Ahmad Jomaa, PhD
Ahmad Jomaa, PhD, an assistant professor in the Department of Molecular Physiology and Biological Physics, and his lab were recently awarded a five-year, $2.22 million NIH Maximizing Investigators’ Research Award (R35) for the project titled “Unraveling the Mechanisms of Protein Sorting and Localization to Organelles.” This research focuses on how newly made proteins are properly delivered to and processed on cellular membranes, an essential process for maintaining cellular health and preventing harmful protein buildup inside cells. Disruptions in these pathways have been linked to diseases such as Alzheimer’s, Parkinson’s, and, more recently, a rare neurodegenerative disorder called Congenital Disorders of Glycosylation. Over the next five years, Dr. Jomaa’s team will use advanced techniques, including cryo-electron microscopy and cellular imaging, to capture high-resolution snapshots of how proteins interact with molecular machines on mitochondria and the endoplasmic reticulum. By understanding these interactions at molecular detail, the lab hopes to uncover new strategies to prevent protein misfolding, which is a key contributor to many neurodegenerative and developmental disorders.

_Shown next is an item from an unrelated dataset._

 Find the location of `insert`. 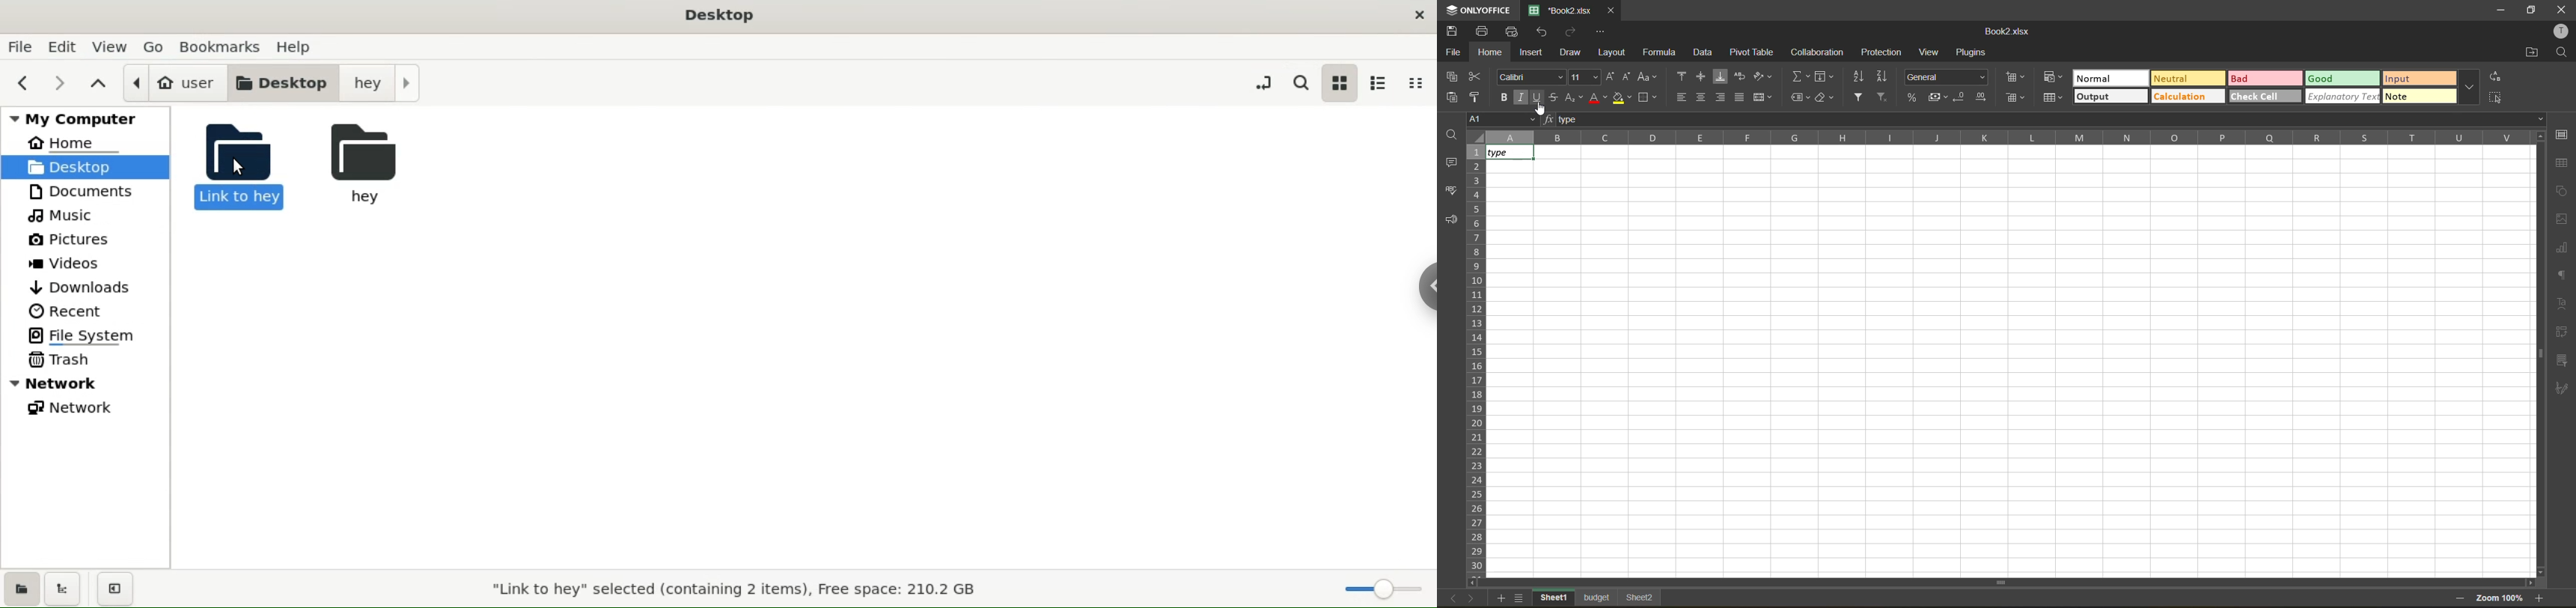

insert is located at coordinates (1534, 53).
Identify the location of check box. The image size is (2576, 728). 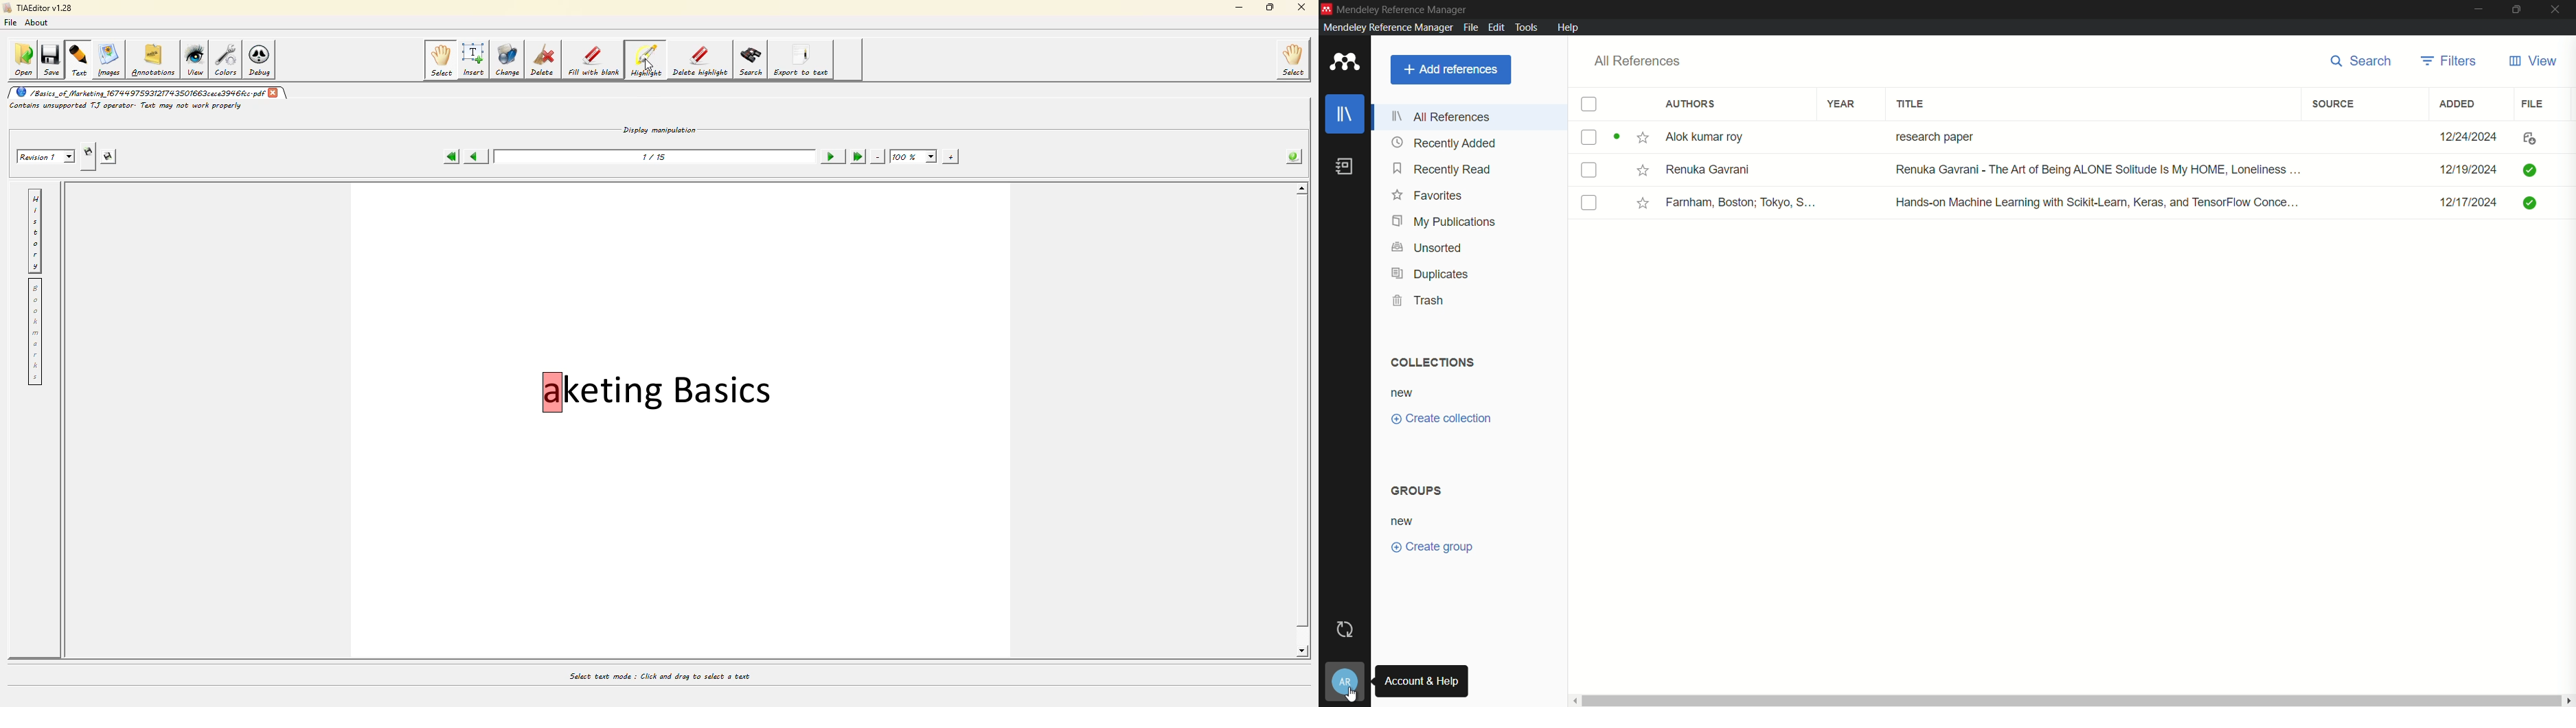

In a second project, Dr. Jomaa’s lab received a three-year, $741,500 award from the U.S. National Science Foundation (NSF) for the collaborative project “Investigating Ribosome Tethering to Mitochondria in Dormant Yeast Cells.” Researchers will explore how cells survive environmental stress by entering a dormant, energy-saving state. In collaboration with the group of Dr. Simone Mattei at EMBL, Germany, the Jomaa lab recently discovered a novel adaptive response in dormant yeast cells, where ribosomes, the cellular machines that make proteins, attach to and hibernate on the surface of mitochondria. This surprising strategy may be conserved across many forms of life. The project is funded jointly by the NSF and the German Research Foundation (DFG), with the DFG providing independent funding for the international collaboration and Dr. Mattei’s research activities. Over the next three years, the researchers will combine structural biology, yeast genetics, and biochemistry to uncover how this ribosome tethering supports cell survival and how protein production restarts once conditions improve. The grant also supports an outreach initiative that brings 3D-printed molecular models and hands-on interactive activities in structural biology to local middle and high schools in Charlottesville and Albemarle County.